By John Wayne on Tuesday, 01 October 2024
Category: Race, Culture, Nation

The Question of Fluoride, By Mrs. Vera West

We do not hear much about the issue of fluoride in the water today in Australia, even though most people are using water filters and/or buying spring water. I always felt that drinking tap water was like drinking from a swimming pool. In any case the concern since the 1950s was that fluoride lowered IQ. Over the years there have been many studies confirming this. The Sierra Club, Fluoride Action Network recently took action and federal judge Edward Chen, held that fluoride, which is added to the drinking water of about 75 percent of Americans, poses an "unreasonable risk" to consumers. "The scientific literature in the record provides a high level of certainty that a hazard is present; fluoride is associated with reduced IQ," Chen held. This has led to the US Environmental Protection Agency to further regulate fluoride levels in drinking water to minimise the risk to the health of children.

It is a small victory, but an important one that hopefully needs to be replicated in other jurisdictions.

[Stored records]

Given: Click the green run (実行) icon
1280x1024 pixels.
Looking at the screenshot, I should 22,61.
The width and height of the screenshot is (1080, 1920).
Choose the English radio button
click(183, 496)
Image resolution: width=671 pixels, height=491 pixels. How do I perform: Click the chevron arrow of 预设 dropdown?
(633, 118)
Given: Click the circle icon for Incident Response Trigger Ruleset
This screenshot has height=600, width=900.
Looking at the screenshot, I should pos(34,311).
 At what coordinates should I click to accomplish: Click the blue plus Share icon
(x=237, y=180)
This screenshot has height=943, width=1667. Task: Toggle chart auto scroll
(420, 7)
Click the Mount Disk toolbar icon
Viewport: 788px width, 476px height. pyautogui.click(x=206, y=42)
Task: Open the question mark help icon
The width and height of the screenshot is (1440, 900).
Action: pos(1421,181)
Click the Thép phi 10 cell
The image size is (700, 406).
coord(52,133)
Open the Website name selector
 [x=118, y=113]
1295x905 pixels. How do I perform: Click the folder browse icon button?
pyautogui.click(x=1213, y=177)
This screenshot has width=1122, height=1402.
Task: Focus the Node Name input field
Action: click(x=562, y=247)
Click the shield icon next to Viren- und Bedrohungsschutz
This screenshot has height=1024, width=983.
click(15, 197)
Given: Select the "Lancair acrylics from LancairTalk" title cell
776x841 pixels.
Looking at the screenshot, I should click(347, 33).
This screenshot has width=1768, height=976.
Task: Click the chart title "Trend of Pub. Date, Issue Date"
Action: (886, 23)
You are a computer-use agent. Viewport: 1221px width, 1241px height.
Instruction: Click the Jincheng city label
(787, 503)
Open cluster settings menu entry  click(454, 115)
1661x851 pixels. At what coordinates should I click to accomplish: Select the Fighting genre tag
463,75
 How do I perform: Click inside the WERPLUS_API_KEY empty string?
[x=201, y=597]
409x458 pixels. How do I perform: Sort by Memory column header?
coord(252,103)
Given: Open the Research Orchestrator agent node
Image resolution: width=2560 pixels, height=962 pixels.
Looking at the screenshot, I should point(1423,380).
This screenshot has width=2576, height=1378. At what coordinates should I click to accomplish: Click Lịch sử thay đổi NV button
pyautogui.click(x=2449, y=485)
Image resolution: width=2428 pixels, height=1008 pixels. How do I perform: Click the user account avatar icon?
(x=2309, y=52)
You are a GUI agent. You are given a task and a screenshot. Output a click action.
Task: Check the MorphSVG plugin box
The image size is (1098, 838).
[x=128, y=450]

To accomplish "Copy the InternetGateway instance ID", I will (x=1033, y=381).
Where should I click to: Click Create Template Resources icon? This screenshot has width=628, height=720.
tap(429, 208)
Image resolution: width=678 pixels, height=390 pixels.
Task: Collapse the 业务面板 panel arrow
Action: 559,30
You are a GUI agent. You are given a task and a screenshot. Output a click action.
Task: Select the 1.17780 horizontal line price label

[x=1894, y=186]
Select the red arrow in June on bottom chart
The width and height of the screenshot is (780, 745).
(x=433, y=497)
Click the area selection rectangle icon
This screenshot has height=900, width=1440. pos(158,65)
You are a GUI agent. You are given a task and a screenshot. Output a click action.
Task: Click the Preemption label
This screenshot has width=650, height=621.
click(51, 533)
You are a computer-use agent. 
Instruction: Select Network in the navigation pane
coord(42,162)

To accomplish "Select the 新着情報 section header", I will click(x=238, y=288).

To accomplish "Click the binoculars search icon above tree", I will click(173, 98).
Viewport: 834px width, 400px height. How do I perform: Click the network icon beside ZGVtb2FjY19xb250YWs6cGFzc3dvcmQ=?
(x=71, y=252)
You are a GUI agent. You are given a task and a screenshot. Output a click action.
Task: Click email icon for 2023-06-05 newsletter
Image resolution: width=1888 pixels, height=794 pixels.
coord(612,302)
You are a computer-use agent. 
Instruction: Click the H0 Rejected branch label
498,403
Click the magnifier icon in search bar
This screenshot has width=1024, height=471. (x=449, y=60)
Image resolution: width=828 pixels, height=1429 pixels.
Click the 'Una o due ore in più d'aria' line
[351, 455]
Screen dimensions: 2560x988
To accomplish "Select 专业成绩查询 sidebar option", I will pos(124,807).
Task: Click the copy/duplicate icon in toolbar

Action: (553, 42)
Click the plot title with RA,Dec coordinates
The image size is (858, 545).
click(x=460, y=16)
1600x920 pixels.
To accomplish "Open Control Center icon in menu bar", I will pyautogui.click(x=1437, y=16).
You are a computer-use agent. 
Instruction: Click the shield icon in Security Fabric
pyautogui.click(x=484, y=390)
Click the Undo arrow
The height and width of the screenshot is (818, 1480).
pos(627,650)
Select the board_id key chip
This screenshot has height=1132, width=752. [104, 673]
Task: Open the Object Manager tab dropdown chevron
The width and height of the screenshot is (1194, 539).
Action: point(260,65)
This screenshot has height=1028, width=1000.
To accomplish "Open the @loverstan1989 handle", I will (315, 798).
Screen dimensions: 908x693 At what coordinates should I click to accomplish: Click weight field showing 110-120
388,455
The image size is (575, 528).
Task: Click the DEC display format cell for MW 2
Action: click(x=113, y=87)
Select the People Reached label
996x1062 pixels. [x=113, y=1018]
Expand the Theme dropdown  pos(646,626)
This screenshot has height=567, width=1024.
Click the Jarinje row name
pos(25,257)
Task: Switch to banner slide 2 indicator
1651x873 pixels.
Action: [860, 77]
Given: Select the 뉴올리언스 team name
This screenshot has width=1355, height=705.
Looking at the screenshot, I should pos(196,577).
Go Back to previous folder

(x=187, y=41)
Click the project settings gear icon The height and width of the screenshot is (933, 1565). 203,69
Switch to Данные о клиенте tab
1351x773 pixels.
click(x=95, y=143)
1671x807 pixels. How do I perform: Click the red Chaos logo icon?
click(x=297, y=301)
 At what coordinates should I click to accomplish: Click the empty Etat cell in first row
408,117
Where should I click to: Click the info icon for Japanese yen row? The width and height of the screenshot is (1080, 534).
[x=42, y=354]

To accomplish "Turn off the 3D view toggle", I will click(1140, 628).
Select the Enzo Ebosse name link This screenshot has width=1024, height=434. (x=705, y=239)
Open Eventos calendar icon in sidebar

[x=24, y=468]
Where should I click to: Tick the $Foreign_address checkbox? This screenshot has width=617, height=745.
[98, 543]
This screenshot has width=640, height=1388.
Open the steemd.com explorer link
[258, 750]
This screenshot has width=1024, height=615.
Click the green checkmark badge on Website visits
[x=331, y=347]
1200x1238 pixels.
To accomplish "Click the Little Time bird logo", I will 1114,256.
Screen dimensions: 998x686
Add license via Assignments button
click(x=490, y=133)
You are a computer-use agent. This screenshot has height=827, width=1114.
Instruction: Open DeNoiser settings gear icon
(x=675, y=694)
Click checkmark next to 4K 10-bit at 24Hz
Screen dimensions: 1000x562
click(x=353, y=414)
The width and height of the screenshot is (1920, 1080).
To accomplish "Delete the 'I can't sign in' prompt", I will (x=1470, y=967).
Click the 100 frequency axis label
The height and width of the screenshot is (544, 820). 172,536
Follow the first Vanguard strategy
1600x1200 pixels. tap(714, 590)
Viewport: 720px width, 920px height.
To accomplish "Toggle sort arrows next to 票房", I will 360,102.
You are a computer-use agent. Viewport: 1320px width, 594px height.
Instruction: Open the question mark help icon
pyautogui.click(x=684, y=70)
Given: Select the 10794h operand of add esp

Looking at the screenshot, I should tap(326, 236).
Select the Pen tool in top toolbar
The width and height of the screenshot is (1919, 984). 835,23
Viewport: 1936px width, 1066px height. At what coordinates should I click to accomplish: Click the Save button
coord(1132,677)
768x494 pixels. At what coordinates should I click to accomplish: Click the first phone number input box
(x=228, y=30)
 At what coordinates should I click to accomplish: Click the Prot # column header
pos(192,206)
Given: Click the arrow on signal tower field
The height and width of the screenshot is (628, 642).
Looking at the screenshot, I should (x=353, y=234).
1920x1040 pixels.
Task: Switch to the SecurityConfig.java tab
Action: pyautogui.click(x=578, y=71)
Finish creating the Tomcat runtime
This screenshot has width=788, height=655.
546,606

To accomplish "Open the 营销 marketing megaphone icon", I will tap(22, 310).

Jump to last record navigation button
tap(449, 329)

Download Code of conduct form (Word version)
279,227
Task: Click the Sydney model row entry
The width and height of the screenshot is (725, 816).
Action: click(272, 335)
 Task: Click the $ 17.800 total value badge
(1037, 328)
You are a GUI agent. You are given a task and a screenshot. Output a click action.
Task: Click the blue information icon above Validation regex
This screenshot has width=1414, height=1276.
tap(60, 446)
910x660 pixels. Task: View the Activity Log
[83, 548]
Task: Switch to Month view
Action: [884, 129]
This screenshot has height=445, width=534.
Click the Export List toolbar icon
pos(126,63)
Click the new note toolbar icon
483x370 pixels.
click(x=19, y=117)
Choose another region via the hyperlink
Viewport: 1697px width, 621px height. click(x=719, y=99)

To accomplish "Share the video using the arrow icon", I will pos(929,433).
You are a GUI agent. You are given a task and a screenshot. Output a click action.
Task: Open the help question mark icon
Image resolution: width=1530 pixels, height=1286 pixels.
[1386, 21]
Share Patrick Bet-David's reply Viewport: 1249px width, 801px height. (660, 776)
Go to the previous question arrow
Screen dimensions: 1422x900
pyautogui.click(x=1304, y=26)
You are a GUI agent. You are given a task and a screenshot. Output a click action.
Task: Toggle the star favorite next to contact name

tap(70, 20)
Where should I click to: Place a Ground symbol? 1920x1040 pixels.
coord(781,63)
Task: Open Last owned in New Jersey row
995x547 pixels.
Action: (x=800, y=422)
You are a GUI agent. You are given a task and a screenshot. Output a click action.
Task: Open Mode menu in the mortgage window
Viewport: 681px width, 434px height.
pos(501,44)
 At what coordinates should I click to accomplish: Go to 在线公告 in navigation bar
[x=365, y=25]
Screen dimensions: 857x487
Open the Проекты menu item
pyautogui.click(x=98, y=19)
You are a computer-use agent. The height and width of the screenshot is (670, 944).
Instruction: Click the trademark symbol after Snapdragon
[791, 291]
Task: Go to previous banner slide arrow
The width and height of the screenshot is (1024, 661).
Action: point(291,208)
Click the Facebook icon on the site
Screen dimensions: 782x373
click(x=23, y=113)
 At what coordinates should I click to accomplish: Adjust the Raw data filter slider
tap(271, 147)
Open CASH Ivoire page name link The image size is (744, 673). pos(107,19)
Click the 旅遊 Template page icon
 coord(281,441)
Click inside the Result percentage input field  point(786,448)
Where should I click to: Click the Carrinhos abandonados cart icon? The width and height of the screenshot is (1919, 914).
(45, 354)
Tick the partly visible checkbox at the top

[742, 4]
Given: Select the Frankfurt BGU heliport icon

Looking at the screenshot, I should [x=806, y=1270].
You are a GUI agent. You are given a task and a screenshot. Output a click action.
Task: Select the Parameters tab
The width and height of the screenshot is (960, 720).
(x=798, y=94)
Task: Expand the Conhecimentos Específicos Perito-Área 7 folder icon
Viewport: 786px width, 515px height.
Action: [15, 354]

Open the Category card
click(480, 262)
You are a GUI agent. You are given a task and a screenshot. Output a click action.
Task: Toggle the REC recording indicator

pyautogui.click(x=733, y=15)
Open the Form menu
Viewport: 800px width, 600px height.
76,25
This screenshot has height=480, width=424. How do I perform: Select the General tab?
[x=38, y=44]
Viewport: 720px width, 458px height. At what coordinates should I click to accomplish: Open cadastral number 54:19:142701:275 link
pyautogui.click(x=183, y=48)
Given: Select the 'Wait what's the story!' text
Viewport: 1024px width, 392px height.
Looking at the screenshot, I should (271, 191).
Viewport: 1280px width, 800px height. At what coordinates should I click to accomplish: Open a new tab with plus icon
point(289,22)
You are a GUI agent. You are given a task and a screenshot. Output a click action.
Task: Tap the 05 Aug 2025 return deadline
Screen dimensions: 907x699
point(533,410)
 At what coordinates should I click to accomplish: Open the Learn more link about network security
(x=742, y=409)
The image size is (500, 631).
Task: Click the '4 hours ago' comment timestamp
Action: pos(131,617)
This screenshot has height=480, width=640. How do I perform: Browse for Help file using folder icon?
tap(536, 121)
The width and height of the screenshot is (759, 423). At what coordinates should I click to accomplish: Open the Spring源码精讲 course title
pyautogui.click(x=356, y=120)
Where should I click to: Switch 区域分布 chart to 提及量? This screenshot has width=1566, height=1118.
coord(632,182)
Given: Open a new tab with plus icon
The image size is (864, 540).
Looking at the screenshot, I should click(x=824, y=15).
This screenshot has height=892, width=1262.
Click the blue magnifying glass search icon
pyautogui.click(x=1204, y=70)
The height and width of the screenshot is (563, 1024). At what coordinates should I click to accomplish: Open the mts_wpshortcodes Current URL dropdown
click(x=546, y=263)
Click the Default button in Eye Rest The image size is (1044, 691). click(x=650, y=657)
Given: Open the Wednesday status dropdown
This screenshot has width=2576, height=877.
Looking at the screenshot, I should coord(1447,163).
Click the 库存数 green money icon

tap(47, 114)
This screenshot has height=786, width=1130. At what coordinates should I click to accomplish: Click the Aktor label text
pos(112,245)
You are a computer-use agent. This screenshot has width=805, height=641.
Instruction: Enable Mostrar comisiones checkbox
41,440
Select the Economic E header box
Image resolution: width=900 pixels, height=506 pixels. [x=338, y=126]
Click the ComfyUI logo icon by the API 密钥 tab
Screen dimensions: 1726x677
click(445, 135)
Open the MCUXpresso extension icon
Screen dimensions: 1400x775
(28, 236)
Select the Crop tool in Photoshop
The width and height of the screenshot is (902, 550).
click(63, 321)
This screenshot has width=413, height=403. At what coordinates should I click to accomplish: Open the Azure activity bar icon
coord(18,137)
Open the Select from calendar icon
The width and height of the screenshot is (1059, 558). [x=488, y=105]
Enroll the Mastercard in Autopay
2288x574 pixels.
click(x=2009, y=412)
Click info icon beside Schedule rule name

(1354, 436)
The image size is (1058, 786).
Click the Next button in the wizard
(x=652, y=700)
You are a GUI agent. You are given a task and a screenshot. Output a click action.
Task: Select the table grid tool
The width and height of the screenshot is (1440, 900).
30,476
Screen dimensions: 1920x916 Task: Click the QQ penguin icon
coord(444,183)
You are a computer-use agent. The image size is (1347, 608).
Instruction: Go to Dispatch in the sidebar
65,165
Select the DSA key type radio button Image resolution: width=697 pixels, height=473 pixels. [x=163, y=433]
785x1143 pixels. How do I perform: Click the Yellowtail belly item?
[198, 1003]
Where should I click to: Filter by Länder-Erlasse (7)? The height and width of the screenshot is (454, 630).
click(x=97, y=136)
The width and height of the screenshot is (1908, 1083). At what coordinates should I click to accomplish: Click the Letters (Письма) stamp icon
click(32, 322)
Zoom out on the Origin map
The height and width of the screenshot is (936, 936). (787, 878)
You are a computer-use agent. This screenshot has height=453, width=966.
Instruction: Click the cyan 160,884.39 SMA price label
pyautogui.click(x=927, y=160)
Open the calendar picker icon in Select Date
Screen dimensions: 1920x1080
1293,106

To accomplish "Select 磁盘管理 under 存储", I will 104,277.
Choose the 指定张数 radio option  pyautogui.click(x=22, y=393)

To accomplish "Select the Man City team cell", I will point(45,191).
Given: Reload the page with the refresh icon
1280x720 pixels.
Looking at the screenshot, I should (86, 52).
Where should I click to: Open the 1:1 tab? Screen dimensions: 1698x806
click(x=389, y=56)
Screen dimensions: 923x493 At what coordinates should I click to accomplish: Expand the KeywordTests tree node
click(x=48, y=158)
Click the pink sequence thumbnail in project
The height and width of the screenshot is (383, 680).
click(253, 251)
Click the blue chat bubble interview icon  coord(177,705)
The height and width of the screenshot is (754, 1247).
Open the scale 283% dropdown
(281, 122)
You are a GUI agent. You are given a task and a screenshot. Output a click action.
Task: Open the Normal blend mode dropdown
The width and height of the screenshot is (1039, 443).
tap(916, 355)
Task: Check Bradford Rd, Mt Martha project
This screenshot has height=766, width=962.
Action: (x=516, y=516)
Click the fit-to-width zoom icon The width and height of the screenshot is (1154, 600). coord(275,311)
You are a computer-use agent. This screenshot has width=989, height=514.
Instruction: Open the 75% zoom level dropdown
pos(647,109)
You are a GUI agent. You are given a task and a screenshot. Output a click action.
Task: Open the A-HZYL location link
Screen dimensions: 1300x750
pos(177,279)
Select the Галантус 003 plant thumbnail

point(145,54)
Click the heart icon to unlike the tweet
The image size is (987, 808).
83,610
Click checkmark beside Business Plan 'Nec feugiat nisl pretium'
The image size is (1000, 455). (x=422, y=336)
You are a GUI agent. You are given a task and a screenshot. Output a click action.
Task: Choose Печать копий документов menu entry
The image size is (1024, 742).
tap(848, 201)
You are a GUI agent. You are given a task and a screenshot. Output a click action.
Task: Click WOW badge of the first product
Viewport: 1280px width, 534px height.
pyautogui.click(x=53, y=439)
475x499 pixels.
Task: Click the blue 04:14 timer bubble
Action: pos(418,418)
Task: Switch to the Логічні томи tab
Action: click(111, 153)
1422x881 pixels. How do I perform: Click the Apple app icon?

EXERCISE
According to the fluoride article, about what share of Americans have fluoride added to their drinking water?

REPLY
About 75 percent.